War stories set in Africa were popular topics for filmmakers and audiences. The period was also marked by a shifting point of view that portrayed the struggles for self-determination of the African countries. In The African Queen (d. John Huston, 1951), the romance between a boozy steamboat captain and the prim sister of a missionary is played out against the backdrop of the First World War in British East Africa, from which Africans are entirely absent. The following year, Zoltan Korda's Cry, The Beloved Country (1952), starring American actors Canada Lee and Sidney Poitier, alerted mainstream cinema audiences to the human tragedies created by South Africa's apartheid regime.

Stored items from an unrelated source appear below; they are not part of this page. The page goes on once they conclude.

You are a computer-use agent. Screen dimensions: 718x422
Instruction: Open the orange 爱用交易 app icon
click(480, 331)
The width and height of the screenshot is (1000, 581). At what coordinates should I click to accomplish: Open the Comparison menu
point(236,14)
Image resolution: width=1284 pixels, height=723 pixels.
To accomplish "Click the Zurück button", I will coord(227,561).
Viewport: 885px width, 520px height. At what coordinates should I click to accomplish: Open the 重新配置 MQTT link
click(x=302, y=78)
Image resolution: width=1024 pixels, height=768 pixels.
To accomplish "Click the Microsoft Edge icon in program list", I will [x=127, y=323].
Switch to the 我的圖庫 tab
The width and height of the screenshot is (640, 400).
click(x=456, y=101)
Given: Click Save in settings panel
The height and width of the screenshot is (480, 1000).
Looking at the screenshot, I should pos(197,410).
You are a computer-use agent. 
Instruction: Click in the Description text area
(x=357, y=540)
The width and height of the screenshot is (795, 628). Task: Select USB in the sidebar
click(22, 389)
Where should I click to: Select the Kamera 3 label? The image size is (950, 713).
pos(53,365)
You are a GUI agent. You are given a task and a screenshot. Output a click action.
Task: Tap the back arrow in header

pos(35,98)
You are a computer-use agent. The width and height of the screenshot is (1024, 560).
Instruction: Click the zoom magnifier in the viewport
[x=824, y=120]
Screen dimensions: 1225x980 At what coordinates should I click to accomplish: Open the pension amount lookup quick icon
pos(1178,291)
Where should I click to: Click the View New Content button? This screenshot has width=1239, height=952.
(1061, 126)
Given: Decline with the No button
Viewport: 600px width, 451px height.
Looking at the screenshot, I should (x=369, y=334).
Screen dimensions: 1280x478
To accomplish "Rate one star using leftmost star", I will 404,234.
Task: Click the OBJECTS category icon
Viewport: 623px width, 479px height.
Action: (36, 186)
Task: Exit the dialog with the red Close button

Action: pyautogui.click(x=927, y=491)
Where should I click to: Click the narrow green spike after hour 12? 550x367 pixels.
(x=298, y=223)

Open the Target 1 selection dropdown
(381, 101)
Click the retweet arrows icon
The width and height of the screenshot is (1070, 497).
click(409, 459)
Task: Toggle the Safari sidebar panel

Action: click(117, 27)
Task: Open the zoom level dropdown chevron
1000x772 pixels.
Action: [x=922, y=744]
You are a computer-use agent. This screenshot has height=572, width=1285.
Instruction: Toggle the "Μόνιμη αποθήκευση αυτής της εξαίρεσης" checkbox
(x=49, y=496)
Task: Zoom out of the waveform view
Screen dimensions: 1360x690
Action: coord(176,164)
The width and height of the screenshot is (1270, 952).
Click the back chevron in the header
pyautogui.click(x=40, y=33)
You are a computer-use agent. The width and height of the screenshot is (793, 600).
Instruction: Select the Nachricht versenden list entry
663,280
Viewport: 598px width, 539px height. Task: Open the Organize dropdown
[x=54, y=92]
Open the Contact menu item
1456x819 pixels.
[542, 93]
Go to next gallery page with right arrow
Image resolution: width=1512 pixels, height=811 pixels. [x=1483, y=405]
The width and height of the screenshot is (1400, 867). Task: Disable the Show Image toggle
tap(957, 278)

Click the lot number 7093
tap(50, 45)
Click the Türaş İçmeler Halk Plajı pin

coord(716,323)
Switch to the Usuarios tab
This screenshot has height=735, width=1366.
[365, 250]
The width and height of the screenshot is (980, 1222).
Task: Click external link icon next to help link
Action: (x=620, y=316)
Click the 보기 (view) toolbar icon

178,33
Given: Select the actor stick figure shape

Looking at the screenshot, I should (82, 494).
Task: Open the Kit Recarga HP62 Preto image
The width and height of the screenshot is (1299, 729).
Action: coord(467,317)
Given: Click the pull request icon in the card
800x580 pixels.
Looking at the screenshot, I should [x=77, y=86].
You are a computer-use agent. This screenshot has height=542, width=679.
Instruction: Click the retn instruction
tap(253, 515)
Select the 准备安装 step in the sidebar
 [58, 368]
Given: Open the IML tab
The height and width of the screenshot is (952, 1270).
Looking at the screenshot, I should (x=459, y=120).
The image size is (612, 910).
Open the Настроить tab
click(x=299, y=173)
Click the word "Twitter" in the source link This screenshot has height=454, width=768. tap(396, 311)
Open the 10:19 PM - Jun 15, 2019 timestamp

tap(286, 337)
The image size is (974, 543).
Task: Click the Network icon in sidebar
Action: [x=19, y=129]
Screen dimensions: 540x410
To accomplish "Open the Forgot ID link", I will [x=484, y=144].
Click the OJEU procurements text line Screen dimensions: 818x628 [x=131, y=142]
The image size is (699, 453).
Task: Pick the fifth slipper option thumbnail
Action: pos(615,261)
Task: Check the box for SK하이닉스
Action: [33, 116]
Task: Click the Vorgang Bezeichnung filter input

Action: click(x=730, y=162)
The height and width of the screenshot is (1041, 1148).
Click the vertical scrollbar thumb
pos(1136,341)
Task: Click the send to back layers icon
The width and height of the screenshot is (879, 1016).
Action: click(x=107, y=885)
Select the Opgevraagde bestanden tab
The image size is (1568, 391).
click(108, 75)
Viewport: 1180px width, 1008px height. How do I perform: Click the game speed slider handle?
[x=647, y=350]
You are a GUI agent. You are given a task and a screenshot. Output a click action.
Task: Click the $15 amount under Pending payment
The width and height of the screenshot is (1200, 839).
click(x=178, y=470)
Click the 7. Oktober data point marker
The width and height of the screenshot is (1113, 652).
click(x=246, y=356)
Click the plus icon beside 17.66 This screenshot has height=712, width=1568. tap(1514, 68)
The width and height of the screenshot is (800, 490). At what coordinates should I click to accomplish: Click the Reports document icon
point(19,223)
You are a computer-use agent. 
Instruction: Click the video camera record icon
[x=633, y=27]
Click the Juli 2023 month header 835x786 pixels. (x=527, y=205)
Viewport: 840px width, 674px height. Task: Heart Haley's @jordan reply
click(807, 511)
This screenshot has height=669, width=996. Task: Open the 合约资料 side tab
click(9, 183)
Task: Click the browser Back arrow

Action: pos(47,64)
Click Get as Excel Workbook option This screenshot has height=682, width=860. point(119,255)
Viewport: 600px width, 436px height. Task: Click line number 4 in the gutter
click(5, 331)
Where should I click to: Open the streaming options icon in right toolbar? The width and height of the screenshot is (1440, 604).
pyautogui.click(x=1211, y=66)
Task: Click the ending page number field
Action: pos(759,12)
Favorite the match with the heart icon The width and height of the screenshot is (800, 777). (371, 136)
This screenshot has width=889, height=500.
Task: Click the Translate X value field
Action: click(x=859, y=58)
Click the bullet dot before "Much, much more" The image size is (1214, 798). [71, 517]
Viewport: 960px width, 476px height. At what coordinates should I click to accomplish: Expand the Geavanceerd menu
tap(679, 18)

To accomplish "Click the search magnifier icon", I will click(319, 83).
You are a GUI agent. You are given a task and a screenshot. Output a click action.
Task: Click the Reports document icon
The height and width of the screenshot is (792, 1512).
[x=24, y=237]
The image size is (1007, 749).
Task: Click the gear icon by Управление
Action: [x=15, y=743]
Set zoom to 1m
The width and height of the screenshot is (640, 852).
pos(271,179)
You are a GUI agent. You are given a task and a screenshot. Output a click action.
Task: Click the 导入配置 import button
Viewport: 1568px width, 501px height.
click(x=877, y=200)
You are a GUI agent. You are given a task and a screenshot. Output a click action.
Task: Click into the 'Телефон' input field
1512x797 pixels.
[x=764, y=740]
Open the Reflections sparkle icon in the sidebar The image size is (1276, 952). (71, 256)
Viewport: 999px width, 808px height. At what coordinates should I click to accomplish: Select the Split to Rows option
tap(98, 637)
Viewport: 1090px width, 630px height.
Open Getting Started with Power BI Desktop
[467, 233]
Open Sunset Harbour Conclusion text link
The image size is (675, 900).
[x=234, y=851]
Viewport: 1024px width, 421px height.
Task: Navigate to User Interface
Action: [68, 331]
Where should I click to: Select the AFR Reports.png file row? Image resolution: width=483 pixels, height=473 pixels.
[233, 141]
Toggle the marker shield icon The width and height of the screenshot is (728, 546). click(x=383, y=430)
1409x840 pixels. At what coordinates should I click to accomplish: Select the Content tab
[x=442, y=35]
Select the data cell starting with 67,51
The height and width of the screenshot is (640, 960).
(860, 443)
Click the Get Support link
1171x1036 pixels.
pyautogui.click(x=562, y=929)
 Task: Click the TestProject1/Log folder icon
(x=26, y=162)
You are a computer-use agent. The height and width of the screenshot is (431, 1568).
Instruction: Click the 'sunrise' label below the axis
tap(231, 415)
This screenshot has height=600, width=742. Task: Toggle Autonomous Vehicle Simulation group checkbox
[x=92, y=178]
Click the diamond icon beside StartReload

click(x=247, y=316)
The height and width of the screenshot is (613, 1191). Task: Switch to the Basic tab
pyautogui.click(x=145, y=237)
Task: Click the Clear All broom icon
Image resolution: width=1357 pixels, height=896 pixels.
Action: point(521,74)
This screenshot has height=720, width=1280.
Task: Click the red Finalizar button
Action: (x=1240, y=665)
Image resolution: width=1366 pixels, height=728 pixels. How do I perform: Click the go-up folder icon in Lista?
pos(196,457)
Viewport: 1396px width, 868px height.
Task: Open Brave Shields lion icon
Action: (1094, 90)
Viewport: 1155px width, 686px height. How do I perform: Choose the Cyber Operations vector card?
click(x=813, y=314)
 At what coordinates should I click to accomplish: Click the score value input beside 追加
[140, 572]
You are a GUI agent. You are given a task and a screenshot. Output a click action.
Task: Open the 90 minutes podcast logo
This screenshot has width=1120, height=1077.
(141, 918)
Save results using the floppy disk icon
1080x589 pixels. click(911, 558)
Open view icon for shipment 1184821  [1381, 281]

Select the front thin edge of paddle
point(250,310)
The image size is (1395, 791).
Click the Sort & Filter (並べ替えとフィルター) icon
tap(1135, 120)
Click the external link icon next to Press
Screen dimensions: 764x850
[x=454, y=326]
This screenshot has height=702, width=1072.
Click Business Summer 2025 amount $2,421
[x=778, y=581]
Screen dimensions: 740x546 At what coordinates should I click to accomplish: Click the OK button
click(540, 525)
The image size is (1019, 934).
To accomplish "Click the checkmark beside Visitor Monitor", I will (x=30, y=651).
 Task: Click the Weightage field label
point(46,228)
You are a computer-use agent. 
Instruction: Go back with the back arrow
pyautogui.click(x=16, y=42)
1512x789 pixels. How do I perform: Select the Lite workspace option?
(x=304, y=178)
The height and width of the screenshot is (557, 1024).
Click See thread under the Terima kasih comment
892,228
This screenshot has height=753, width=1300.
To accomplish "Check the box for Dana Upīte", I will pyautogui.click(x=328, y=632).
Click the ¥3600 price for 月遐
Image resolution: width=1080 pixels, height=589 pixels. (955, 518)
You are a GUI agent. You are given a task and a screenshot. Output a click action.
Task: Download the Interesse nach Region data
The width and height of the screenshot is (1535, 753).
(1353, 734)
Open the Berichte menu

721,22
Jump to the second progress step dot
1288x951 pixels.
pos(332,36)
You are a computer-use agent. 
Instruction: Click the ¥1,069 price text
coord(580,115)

Documentary filmmaker Cyril Frankel's Man of Africa (1953), a feature-length film about the migration of a Ugandan tribe, was more interested in their relations with other tribes rather than their colonial rulers, and Naked Earth (d. Vincent Sherman 1957), set at the end of the nineteenth century, was a story of how an Irishman travels to Africa and becomes positively involved in the lives of the natives.
Jungle epics and stories about big game hunters were still immensely popular at the box office - for instance, The Adventurers (1950) and Safari (1956) - but other films tried to present a more textured view of African life. Earl Cameron's trademark presentation of the dignified, intelligent and responsible black character brought sensitivity to several stories set in Africa. Films such as Simba (1955), set during the Mau Mau uprising in Kenya, and Guns at Batasi (1964) combined storylines about the struggle for independence and emotional conflict between Africans that emphasised their humanity. Children's films Toto and The Poachers (1957) and the quest movie Sammy Going South (1963) were also set in Africa, proof perhaps that the continent was leaving its dark and fearful reputation behind. On the other hand, the biggest African-set film of the 1960s, Zulu (1964), if not as jingoistic as the 1930s Korda epics, presented a distinctly one-sided view of the late-nineteenth century Zulu wars, while Carry on Up the Jungle (1970), was anything but progressive.
In the 1960s, actors like the Lagos-born Orlando Martins and South African Lionel Ngakane were making marks on the cultural landscape. Ngakane's first film Jemima and Johnny (1966), only the second film to be made by a black person in Britain, was critically applauded around the world.
African themes were less popular in the succeeding decades, although 1987's Cry Freedom (US/UK) and A World Apart (UK/Zimbabwe) were among a handful of international films investigating apartheid in South Africa. The Black workshops of the 1980s, like Black Audio Film Collective and Sankofa, typically had more domestic concerns, though John Akomfrah's Testament (1988) was a lyrical portrait of a Ghanaian TV presenter returning to her native country after two decades in exile. More recently, the highly-praised Hotel Rwanda (2004) looked unflinchingly at the East African country's bloody Hutu/Tutsi conflict of 1994.